Application of deep-learning algorithms on automated MRI data processing
PhD study program: Measurement Technology
Academic year: 2023-2024
Advisor: RNDr. Andrej Krafčík, PhD. (andrej.krafcik@savba.sk)
External educational institution: Institute of Measurement Science SAS
Accepting university: Faculty of Electrical Engineering and Information Technology, Slovak University of Technology in Bratislava, Institute of Electrical Engineering
Annotation:
Automated identification and segmentation of clinical data, obtained primary by MRI, is very desirable.
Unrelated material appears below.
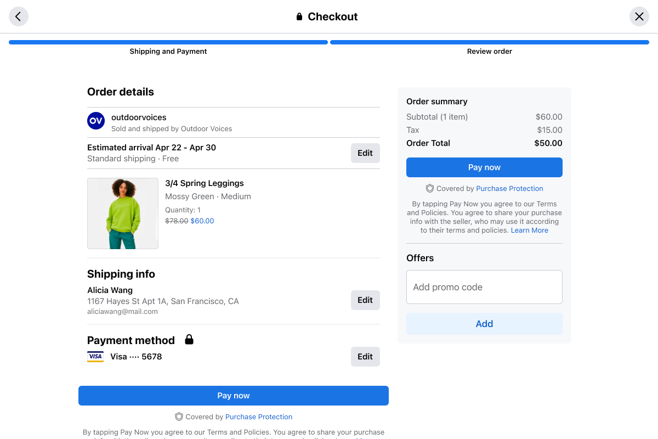Open the 3/4 Spring Leggings product thumbnail

[123, 213]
The reason is typically large size of data and therefore enormous time, which radiologist has to invest into the manual segmentation. Availability of powerful hardware open new capabilities to automate this processes and speedup via deep learning techniques using convolutional neural networks (CNN). Therefore, student will learn the fundamental functionality principles of MRI device (theoretically and practically), try manual segmentation of volumetric MRI data, and theoretically and practically learn principles of CNN. Student will design own architecture of CNN for automated segmentation of volumetric data, further train, validate and implement on testing data.
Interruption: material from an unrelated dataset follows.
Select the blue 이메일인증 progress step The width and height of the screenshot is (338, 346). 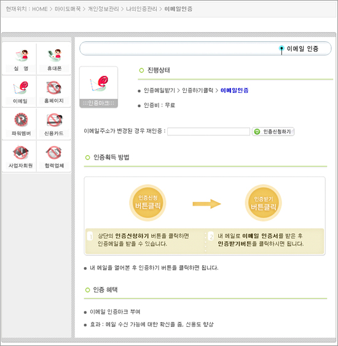pos(234,91)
The output of this dissertation should be a CNN capable of deployment in clinical practice, in the diagnosis and quantitative analysis of selected tissues (cartilage, ligaments, tendons, menisci, subcutaneous fat, etc.). It is theoretical work, in which programming basics and knowledge of some programming language are necessary. As the programming environment, for design and implementation of CNN, will be used Python with module TensorFlow.
Literature:
1. Juras, V., Szomolanyi, P., Schreiner, M.M., Unterberger, K., Kurekova, A., Hager, B., Laurent, D., Raithel, E., Meyer, H., Trattnig, S. Reproducibility of an Automated Quantitative MRI Assessment of Low-Grade Knee Articular Cartilage Lesions. Cartilage, 13, 646S-657S, 2021.
2. Chollet, F. Deep learning with Python – 2nd edition, Manning Publications Co., Shelter Island, NY, 2021.
3. Cicek, O., Abdulkadir, A., Lienkamp, S.S., Brox, T., Ronneberger, O. 3D U-net: Learning dense volumetric segmentation from sparse annotation. Lecture Notes in Computer Science (including subseries Lecture Notes in Arti cial Intelligence and Lecture Notes in Bioinformatics), 9901 LNCS, 424-432, 2016.